*** Exercise materials
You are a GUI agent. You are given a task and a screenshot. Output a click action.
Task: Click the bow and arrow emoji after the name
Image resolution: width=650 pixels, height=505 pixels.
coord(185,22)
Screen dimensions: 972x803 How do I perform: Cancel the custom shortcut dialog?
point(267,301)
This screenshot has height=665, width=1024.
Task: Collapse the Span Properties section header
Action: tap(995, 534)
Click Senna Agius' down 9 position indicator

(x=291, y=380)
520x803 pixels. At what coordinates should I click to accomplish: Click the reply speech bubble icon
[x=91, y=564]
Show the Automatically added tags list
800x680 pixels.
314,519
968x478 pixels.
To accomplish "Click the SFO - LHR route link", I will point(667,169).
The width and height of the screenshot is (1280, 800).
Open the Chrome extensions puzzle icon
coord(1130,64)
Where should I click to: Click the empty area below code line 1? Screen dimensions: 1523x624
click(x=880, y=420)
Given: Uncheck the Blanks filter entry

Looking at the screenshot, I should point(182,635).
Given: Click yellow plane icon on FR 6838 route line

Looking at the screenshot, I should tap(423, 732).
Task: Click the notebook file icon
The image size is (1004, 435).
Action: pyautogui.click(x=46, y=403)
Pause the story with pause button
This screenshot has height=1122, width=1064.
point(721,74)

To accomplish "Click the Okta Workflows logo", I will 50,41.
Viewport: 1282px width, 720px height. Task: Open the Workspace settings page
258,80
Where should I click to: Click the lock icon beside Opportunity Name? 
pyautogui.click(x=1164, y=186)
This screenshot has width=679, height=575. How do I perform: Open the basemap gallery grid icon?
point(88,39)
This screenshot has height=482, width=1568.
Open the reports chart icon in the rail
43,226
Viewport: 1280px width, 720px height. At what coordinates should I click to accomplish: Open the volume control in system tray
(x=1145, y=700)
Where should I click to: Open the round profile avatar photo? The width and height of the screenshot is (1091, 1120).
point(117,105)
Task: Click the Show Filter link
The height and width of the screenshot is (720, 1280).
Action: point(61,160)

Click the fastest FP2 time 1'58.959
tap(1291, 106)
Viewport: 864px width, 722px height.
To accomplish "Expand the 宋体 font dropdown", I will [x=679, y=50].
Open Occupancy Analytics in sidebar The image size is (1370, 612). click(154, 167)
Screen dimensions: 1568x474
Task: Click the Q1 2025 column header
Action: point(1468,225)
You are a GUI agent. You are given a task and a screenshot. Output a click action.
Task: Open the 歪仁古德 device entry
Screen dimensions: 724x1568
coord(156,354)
******
**Assignment:** Whatever appears in the lines above should be copied exactly.

**Output of the task:**
You are a GUI agent. You are given a task and a screenshot. Output a click action.
Task: Click the bow and arrow emoji after the name
Image resolution: width=650 pixels, height=505 pixels.
coord(185,22)
Screen dimensions: 972x803 How do I perform: Cancel the custom shortcut dialog?
point(267,301)
This screenshot has height=665, width=1024.
Task: Collapse the Span Properties section header
Action: tap(995, 534)
Click Senna Agius' down 9 position indicator

(x=291, y=380)
520x803 pixels. At what coordinates should I click to accomplish: Click the reply speech bubble icon
[x=91, y=564]
Show the Automatically added tags list
800x680 pixels.
314,519
968x478 pixels.
To accomplish "Click the SFO - LHR route link", I will point(667,169).
The width and height of the screenshot is (1280, 800).
Open the Chrome extensions puzzle icon
coord(1130,64)
Where should I click to: Click the empty area below code line 1? Screen dimensions: 1523x624
click(x=880, y=420)
Given: Uncheck the Blanks filter entry

Looking at the screenshot, I should point(182,635).
Given: Click yellow plane icon on FR 6838 route line

Looking at the screenshot, I should tap(423, 732).
Task: Click the notebook file icon
The image size is (1004, 435).
Action: pyautogui.click(x=46, y=403)
Pause the story with pause button
This screenshot has height=1122, width=1064.
point(721,74)

To accomplish "Click the Okta Workflows logo", I will 50,41.
Viewport: 1282px width, 720px height. Task: Open the Workspace settings page
258,80
Where should I click to: Click the lock icon beside Opportunity Name? 
pyautogui.click(x=1164, y=186)
This screenshot has width=679, height=575. How do I perform: Open the basemap gallery grid icon?
point(88,39)
This screenshot has height=482, width=1568.
Open the reports chart icon in the rail
43,226
Viewport: 1280px width, 720px height. At what coordinates should I click to accomplish: Open the volume control in system tray
(x=1145, y=700)
Where should I click to: Open the round profile avatar photo? The width and height of the screenshot is (1091, 1120).
point(117,105)
Task: Click the Show Filter link
The height and width of the screenshot is (720, 1280).
Action: point(61,160)

Click the fastest FP2 time 1'58.959
tap(1291, 106)
Viewport: 864px width, 722px height.
To accomplish "Expand the 宋体 font dropdown", I will [x=679, y=50].
Open Occupancy Analytics in sidebar The image size is (1370, 612). click(154, 167)
Screen dimensions: 1568x474
Task: Click the Q1 2025 column header
Action: point(1468,225)
You are a GUI agent. You are given a task and a screenshot. Output a click action.
Task: Open the 歪仁古德 device entry
Screen dimensions: 724x1568
coord(156,354)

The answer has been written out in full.